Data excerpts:
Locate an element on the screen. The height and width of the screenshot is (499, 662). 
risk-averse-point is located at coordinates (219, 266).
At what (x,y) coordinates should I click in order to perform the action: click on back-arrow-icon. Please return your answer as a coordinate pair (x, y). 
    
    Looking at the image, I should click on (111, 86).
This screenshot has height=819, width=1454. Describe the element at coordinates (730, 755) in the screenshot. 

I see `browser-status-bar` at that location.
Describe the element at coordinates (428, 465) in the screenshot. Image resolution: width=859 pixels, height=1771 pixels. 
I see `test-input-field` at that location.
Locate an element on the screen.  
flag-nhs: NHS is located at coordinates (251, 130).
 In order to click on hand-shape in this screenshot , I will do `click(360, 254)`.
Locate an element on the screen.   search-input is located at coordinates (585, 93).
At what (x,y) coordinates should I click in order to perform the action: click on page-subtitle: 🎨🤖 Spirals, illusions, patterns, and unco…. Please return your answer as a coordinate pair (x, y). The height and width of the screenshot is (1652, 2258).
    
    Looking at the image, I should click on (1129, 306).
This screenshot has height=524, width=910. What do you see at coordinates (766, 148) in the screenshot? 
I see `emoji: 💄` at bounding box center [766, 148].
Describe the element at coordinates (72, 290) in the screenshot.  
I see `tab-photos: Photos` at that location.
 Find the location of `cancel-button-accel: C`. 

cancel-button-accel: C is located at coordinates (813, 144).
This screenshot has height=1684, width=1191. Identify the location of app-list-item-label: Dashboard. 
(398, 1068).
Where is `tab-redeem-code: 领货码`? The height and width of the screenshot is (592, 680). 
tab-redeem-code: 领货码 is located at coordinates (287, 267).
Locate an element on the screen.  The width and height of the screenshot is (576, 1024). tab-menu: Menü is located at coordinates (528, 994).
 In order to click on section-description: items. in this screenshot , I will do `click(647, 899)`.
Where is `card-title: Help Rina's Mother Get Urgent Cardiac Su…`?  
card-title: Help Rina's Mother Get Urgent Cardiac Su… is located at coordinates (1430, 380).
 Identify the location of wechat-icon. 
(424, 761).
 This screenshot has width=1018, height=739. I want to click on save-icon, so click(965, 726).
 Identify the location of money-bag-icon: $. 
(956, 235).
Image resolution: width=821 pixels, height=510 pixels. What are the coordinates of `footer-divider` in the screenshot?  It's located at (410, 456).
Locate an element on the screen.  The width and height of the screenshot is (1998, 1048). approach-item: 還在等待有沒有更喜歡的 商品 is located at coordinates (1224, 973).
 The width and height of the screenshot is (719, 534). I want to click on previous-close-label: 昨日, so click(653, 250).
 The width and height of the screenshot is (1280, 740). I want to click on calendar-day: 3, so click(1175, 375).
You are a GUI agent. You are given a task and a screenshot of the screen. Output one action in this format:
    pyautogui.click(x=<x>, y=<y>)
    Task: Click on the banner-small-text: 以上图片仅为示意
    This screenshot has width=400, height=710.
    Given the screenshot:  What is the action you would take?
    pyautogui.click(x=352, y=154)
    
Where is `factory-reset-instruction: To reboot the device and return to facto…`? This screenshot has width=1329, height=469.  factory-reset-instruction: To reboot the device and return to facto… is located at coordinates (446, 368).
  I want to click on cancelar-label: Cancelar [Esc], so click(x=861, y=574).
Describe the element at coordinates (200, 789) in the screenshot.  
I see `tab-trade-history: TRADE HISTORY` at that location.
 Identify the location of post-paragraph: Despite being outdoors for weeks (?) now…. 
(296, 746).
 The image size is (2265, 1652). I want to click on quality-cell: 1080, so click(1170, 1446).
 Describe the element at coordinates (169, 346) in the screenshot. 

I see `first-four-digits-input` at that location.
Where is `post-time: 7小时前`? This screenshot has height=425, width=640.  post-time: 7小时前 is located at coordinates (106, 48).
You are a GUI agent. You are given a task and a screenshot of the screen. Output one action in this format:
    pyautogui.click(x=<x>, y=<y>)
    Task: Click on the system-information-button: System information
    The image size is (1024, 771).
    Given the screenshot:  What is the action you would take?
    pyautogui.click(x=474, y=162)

Work order: Rewrite the listing above with "coordinate pair" changed to "point" everywhere it appears, keeping every other part the same.

Solution for this task:
Locate an element on the screen. The height and width of the screenshot is (499, 662). 
risk-averse-point is located at coordinates (219, 266).
At what (x,y) coordinates should I click in order to perform the action: click on back-arrow-icon. Please return your answer as a point (x, y). 
    
    Looking at the image, I should click on (111, 86).
This screenshot has height=819, width=1454. Describe the element at coordinates (730, 755) in the screenshot. 

I see `browser-status-bar` at that location.
Describe the element at coordinates (428, 465) in the screenshot. Image resolution: width=859 pixels, height=1771 pixels. 
I see `test-input-field` at that location.
Locate an element on the screen.  
flag-nhs: NHS is located at coordinates (251, 130).
 In order to click on hand-shape in this screenshot , I will do `click(360, 254)`.
Locate an element on the screen.   search-input is located at coordinates (585, 93).
At what (x,y) coordinates should I click in order to perform the action: click on page-subtitle: 🎨🤖 Spirals, illusions, patterns, and unco…. Please return your answer as a point (x, y). The height and width of the screenshot is (1652, 2258).
    
    Looking at the image, I should click on (1129, 306).
This screenshot has height=524, width=910. What do you see at coordinates (766, 148) in the screenshot? 
I see `emoji: 💄` at bounding box center [766, 148].
Describe the element at coordinates (72, 290) in the screenshot.  
I see `tab-photos: Photos` at that location.
 Find the location of `cancel-button-accel: C`. 

cancel-button-accel: C is located at coordinates (813, 144).
This screenshot has height=1684, width=1191. Identify the location of app-list-item-label: Dashboard. 
(398, 1068).
Where is `tab-redeem-code: 领货码`? The height and width of the screenshot is (592, 680). 
tab-redeem-code: 领货码 is located at coordinates (287, 267).
Locate an element on the screen.  The width and height of the screenshot is (576, 1024). tab-menu: Menü is located at coordinates (528, 994).
 In order to click on section-description: items. in this screenshot , I will do `click(647, 899)`.
Where is `card-title: Help Rina's Mother Get Urgent Cardiac Su…`?  
card-title: Help Rina's Mother Get Urgent Cardiac Su… is located at coordinates (1430, 380).
 Identify the location of wechat-icon. 
(424, 761).
 This screenshot has width=1018, height=739. I want to click on save-icon, so click(965, 726).
 Identify the location of money-bag-icon: $. 
(956, 235).
Image resolution: width=821 pixels, height=510 pixels. What are the coordinates of `footer-divider` in the screenshot?  It's located at (410, 456).
Locate an element on the screen.  The width and height of the screenshot is (1998, 1048). approach-item: 還在等待有沒有更喜歡的 商品 is located at coordinates (1224, 973).
 The width and height of the screenshot is (719, 534). I want to click on previous-close-label: 昨日, so click(653, 250).
 The width and height of the screenshot is (1280, 740). I want to click on calendar-day: 3, so click(1175, 375).
You are a GUI agent. You are given a task and a screenshot of the screen. Output one action in this format:
    pyautogui.click(x=<x>, y=<y>)
    Task: Click on the banner-small-text: 以上图片仅为示意
    This screenshot has width=400, height=710.
    Given the screenshot:  What is the action you would take?
    pyautogui.click(x=352, y=154)
    
Where is `factory-reset-instruction: To reboot the device and return to facto…`? This screenshot has width=1329, height=469.  factory-reset-instruction: To reboot the device and return to facto… is located at coordinates (446, 368).
  I want to click on cancelar-label: Cancelar [Esc], so click(x=861, y=574).
Describe the element at coordinates (200, 789) in the screenshot.  
I see `tab-trade-history: TRADE HISTORY` at that location.
 Identify the location of post-paragraph: Despite being outdoors for weeks (?) now…. 
(296, 746).
 The image size is (2265, 1652). I want to click on quality-cell: 1080, so click(1170, 1446).
 Describe the element at coordinates (169, 346) in the screenshot. 

I see `first-four-digits-input` at that location.
Where is `post-time: 7小时前`? This screenshot has height=425, width=640.  post-time: 7小时前 is located at coordinates (106, 48).
You are a GUI agent. You are given a task and a screenshot of the screen. Output one action in this format:
    pyautogui.click(x=<x>, y=<y>)
    Task: Click on the system-information-button: System information
    The image size is (1024, 771).
    Given the screenshot:  What is the action you would take?
    pyautogui.click(x=474, y=162)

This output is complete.